Regardless of how the general public feels, I am excited about Saturday’s UFC light heavyweight title match between Quinton “Rampage” Jackson and Forrest Griffin. Everyone likes seeing stars fight, and Jackson and Griffin are two of the promotion’s biggest stars. No, this fight does not have a grudge angle to it, but the styles of the two could make for some post-July 4 fireworks.
Breaking this down, one area where there could be a decisive advantage is when it comes to staminia. Jackson has been vocal in the past about his dislike for training. Meanwhile, Griffin is one of the hardest working fighters in the world right now.
With so much money at stake, I think it’s safe to assume that Jackson has found the proper motivation needed to get himself into the gym earlier and more often. This is not the same Jackson that fought for PRIDE who would often rely too heavily on his natural physical ability. He’s improved as a fighter since starting to work with Juanito Ibarra and he now has the money needed to operate a proper training camp.
I’m still giving Griffin the advantage when it comes to cardio, but I don’t think the gap will be as big as some might be anticipating.
Griffin also has an edge when it comes to jiu-jitsu. Rampage has good takedowns and slams that are complemented by excellent ground and pound. However, his submissions are lacking, as evidenced by Jackson getting tapped out by several lesser experienced fighters during the taping of the seventh season of “The Ultimate Fighter.”
When it comes to ability to absorb punishment, both Jackson and Griffin have world class chins. As such, I see this fight going at least four rounds and possibly five. Because both are able to take a beating, I think that is why we will be treated to an exciting match with momentum changes and near finishes. The crowd at the Mandalay Bay in Las Vegas will be on their feet several times during the bout, which will create more excitement for the viewer watching at home.
So where does this all leave Jackson, the defending champion?
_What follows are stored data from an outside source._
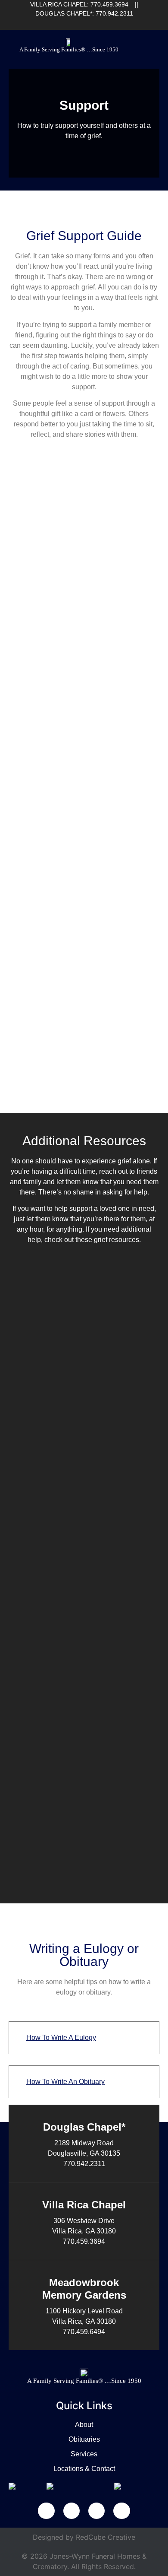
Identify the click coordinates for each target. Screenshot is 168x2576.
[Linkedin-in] (71, 2511)
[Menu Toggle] (154, 48)
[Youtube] (96, 24)
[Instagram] (110, 24)
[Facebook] (67, 24)
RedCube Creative (105, 2537)
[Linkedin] (81, 24)
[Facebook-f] (46, 2511)
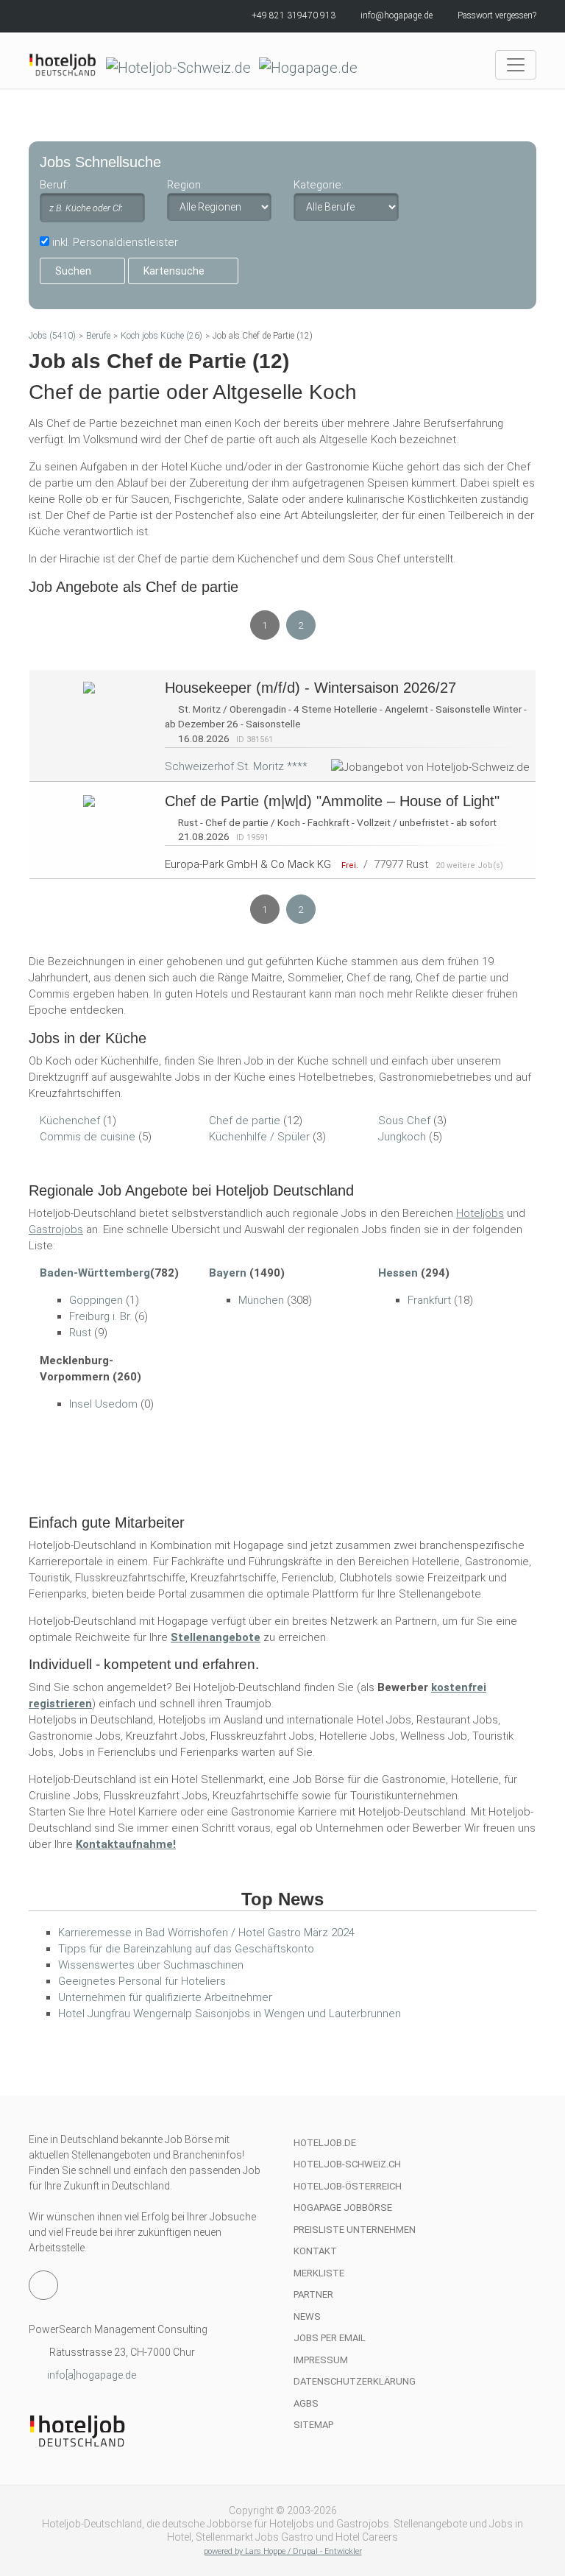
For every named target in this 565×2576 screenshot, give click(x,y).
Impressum (321, 2359)
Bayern (227, 1273)
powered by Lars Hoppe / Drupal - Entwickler (283, 2551)
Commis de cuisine (87, 1136)
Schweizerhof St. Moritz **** (236, 766)
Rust (80, 1332)
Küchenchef (70, 1120)
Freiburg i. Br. (100, 1316)
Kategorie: (319, 184)
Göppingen (96, 1300)
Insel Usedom (103, 1404)
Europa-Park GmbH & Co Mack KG (248, 864)
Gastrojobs (56, 1229)
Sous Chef (404, 1120)
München (261, 1300)
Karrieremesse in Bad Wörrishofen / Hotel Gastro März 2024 (206, 1932)
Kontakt (315, 2250)
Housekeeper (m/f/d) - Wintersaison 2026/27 (310, 688)
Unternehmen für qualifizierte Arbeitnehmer (165, 1997)
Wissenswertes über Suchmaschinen (151, 1965)
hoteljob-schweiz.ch (347, 2164)
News (307, 2316)
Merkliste (319, 2273)
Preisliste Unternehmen (355, 2229)
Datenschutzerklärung (355, 2381)
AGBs (306, 2403)
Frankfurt (429, 1300)
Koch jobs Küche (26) (161, 336)
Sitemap (313, 2424)
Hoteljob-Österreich (348, 2186)
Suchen (73, 271)
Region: (185, 184)
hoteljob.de (325, 2142)
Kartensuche (174, 271)
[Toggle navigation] (515, 65)
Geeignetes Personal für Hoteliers (142, 1981)
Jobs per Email (330, 2337)
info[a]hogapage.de (91, 2375)
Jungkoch (402, 1136)
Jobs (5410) (52, 336)
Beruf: (54, 184)
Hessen (398, 1273)
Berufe (98, 336)
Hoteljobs (480, 1213)
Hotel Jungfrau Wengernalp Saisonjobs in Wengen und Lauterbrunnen (229, 2013)
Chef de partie (244, 1120)
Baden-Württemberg (95, 1273)
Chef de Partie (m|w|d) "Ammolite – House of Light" (332, 801)
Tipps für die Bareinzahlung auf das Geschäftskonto (186, 1948)
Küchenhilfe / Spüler (259, 1136)
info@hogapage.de (396, 15)
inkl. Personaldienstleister (115, 242)
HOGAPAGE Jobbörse (343, 2207)
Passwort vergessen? (497, 15)
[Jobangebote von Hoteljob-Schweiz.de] (89, 687)
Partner (313, 2294)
Does he not have any advantages coming into this fight? He most certainly does.
Jackson is clearly the much better wrestler of the two, although Griffin proved against Tito Ortiz that his takedown defense can be impeccable at times. However, Ortiz’s shot is outdated while Jackson’s standup ability means that Griffin can’t just drop his hands, as he must keep them higher in order to protect his face. Griffin almost shut out Ortiz in the takedown department, and while he will certainly stuff some of Jackson’s takedown attempts, Jackson will be successful on a few.
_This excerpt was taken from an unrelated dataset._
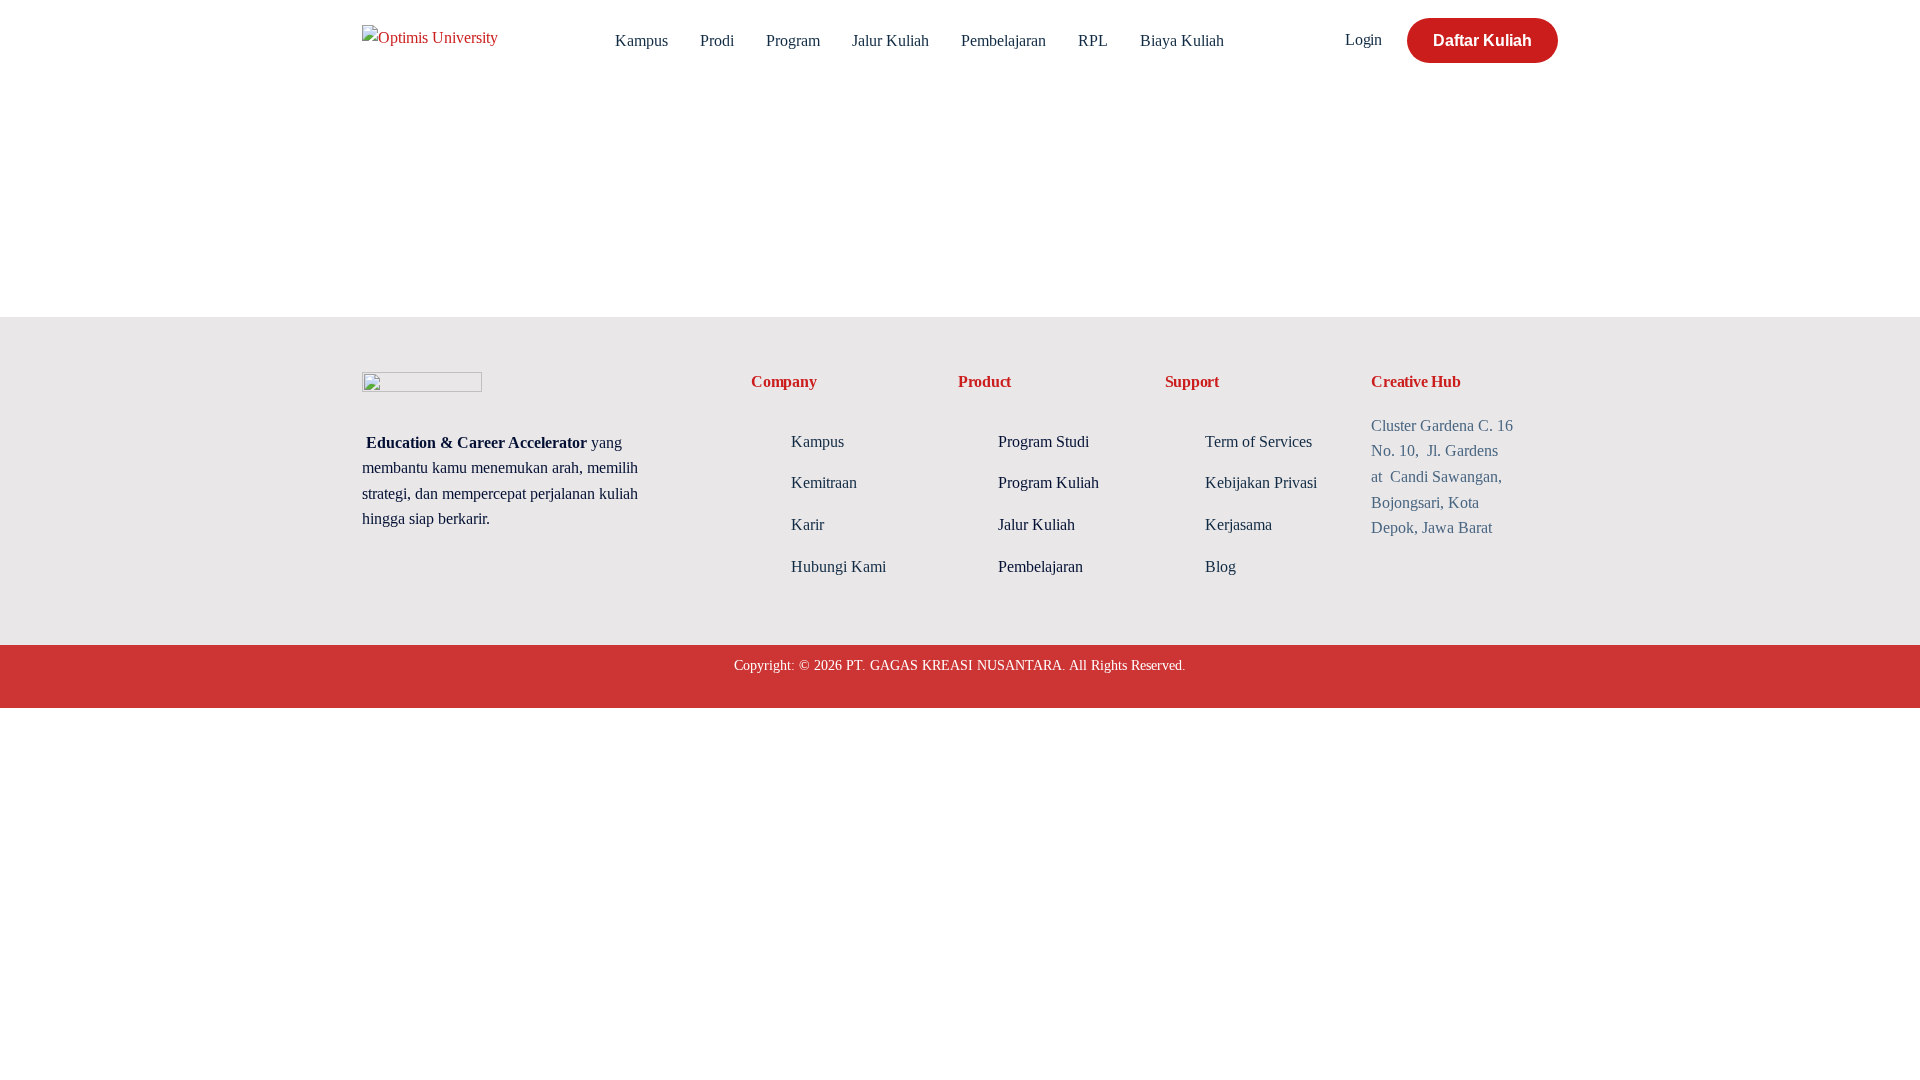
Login (1363, 39)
If the fight goes to the ground with Jackson on top, he will need to watch out for submissions from the bottom. However, if he can keep from getting himself caught in a triangle, Jackson will make life very difficult for Griffin through his ground and pound ability. It’s imperative that Griffin utilize good wrist control from the bottom and or body lock Jackson so that he is unable to get off unanswered shots from top position.
Another area where Jackson will have the advantage is the standup. Griffin is not the world’s best defensive fighter. And having a good chin is a great way to make sure you’re around for the end of the fight, but it doesn’t mean you’re neccessarily going to be up on the scorecards. Griffin might also be more of a diverse striker, as I’m sure we will see him throw more kicks than Rampage. But where the difference will be felt is when it comes to punching power. Griffin by no means is a soft puncher, however, he hasn’t traditionally been a one-punch knockout artist. Jackson has shown us in the past that he does indeed possess that power.
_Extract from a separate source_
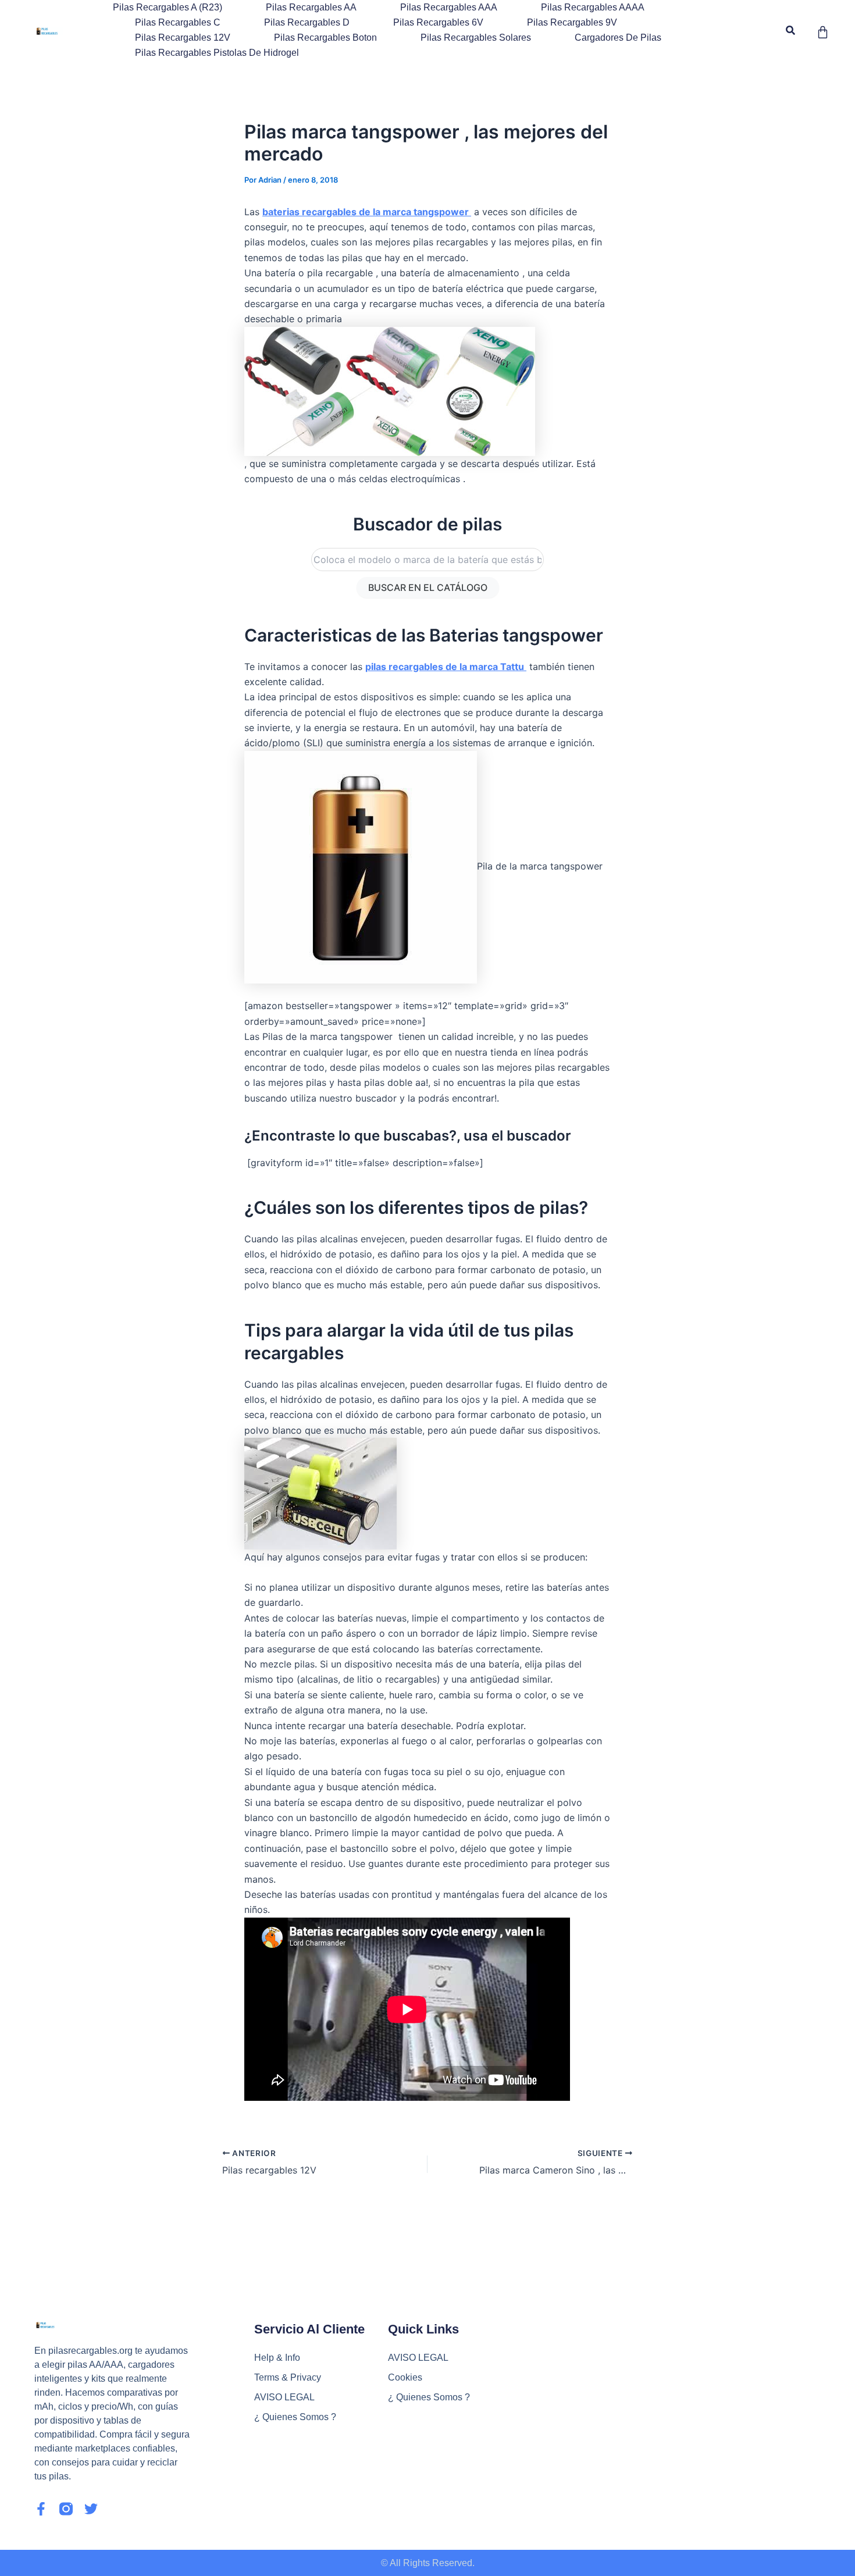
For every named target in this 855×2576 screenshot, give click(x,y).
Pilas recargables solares (476, 37)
While Griffin has a strong chin, he’s not invincible, as he proved during his upset loss against Keith Jardine. Hit him hard enough in the right spot, and he’ll go out like any other man would. While Griffin will be able to score with kicks, I expect Jackson to be able to throw and land more power shots than Griffin.
All things taken into consideration, does Griffin have a chance to become the UFC’s first organic “Ultimate Fighter” television show winner to claim a title? Yes, Matt Serra technically is the first TUF’er to win a world title, but he had already competed in the UFC at the time of his selection of the show. To me, if Griffin wins, he should be viewed as the first TUF alum to take home gold. Griffin most certainly has a shot and it wouldn’t surprise me if he pulled off the upset. That being said, I believe that Jackson is the smart play here. I see him imposing his will and keeping Griffin on the defensive for much of the fight.
As long as it is Jackson dictating the terms of the fight to Griffin, I just can’t see the upset taking place. I see this fight ending late in the fourth round, with Jackson winning via TKO after the referee steps in to call the fight due to Griffin eating too many ground and pound shots on his back.